Thanks for the pinout explanation of the connector. What the max current rating of those pins ? I mean, what would be the max charge current allowed ?

On the future of CAN, I’m planning on skipping on it on this first iteration, mainly due to the fact that the MCU doesn’t support it and if I were to change it, this would cause most likely a pretty big re-wiring job and atm there is no space for the CAN transreceiver or for the CAN connector. There is already a lot on the board that I want to test and see that the implementation works.

I can most likely fit the CAN in the future by changing MCU to one that supports CAN and the connectors to surface mount ones, which allows me to mount the CAN transreceiver underneath them then and share the USART pins with the CAN pins, so the connector can either go to a bluetooth module with the usart or to a another CAN device.
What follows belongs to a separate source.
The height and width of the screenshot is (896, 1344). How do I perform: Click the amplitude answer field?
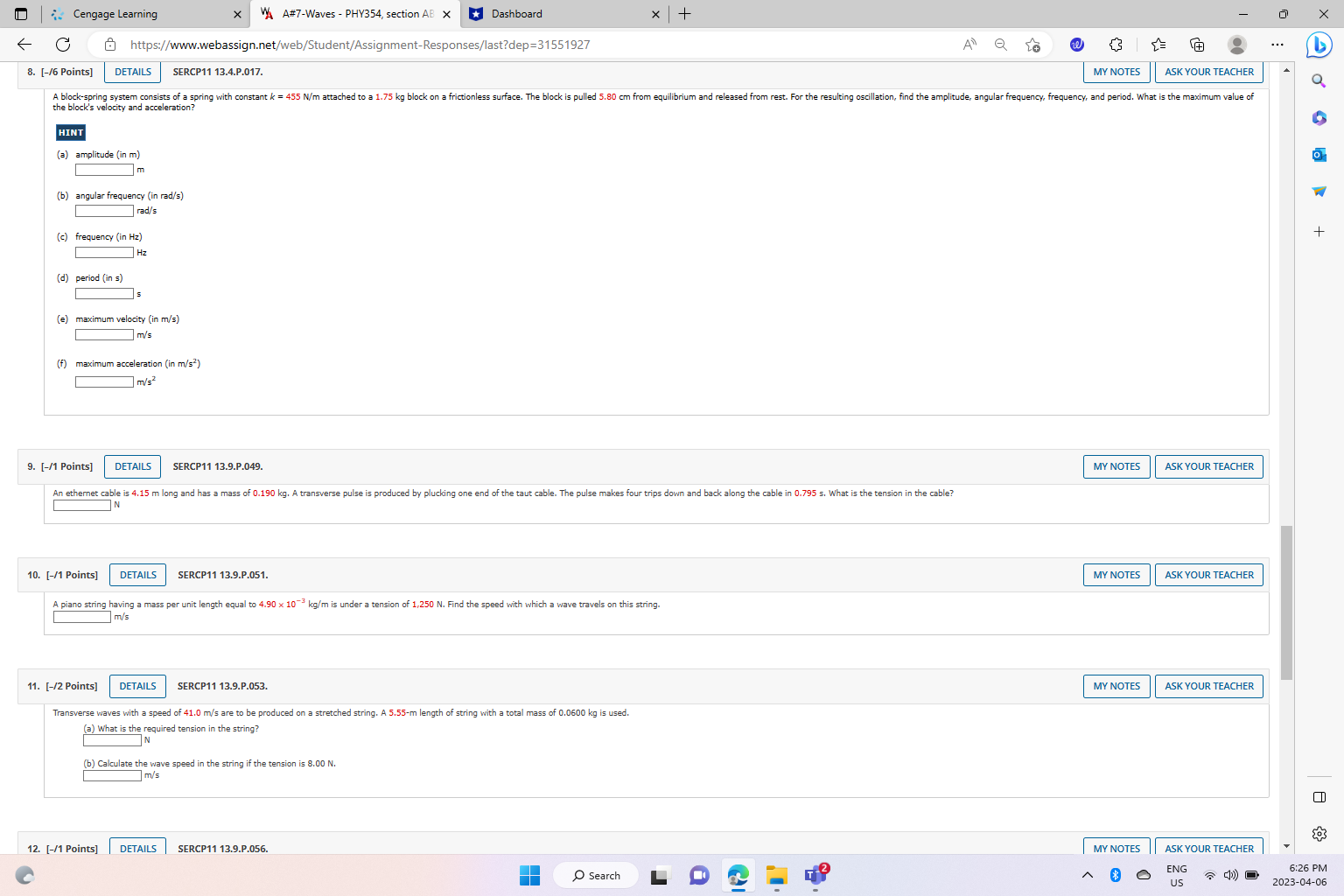[x=103, y=169]
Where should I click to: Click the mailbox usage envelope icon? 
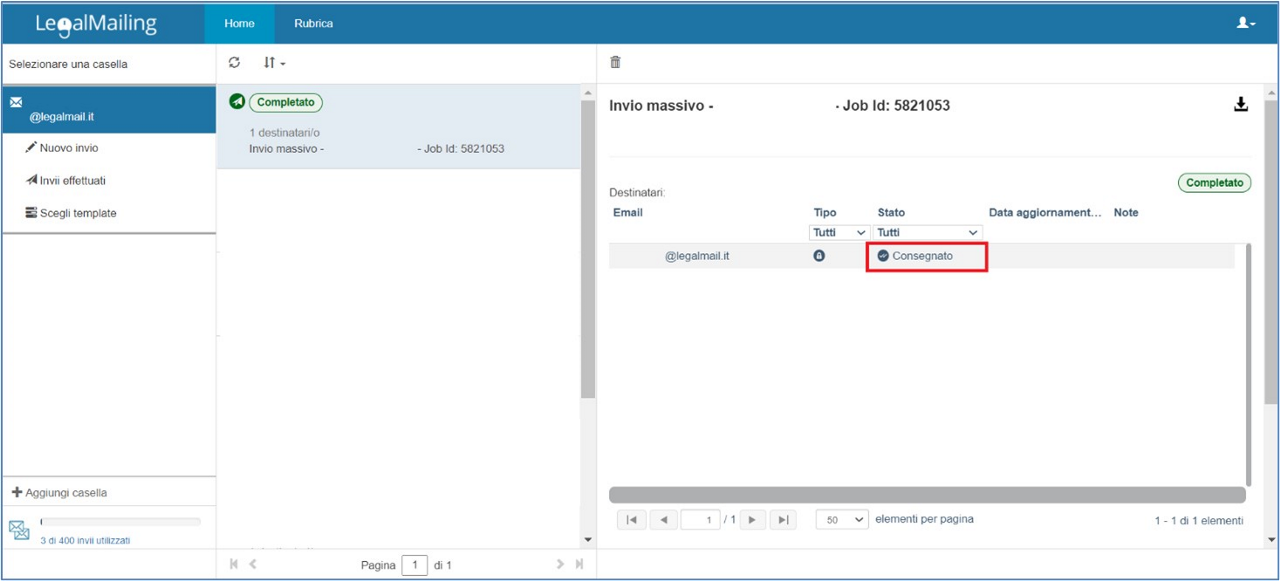click(19, 530)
That way it still supports CAN and Bluetooth directly.

“Current Rating 3A” per pin on the connector.

The reason why I put 4 parallel pins is to increase the current carrying capability through the connector. I’m speccing the parts for MAX 5 A charging current. Testing needs to be done to see how the ribbon cable behaves thermally with the max current. image

Thanks a lot for this constructive answer, love it.

That makes sense, definitely ! If you’re not against adding it in the future, I’m in :grinning:

So 4x 3A should theoretically allow a 12A charge but you limit to 5A, right ? Isnt it too conservative ? We have to be careful with the ribbon cable though, that’s right.

Thermal and electrical wize, I would advise (if the layout allows it), to put the GND at the other end of the connector. Thus you avoid accidental short-circuit (if 2 pins bent to each other) and also avoid having back and forth strong currents squeezed in the same side of the cable. Like this : connectors

Thermal wize, (red wires are the ones that generate the most heat while charging) :

What do you think about his ?

I do believe that 5 Amps is quite plenty of current to push through, if you consider that a 10S pack with 5 Amps is 180 Watts of charging power already, but once again this isn’t a hard limit. 7 Amps starts to close on some power handling capability of the charging current measurement shunt resistor.

Anyway the boost charger can’t support this high power, but you could push something like that with a hefty bulk charger.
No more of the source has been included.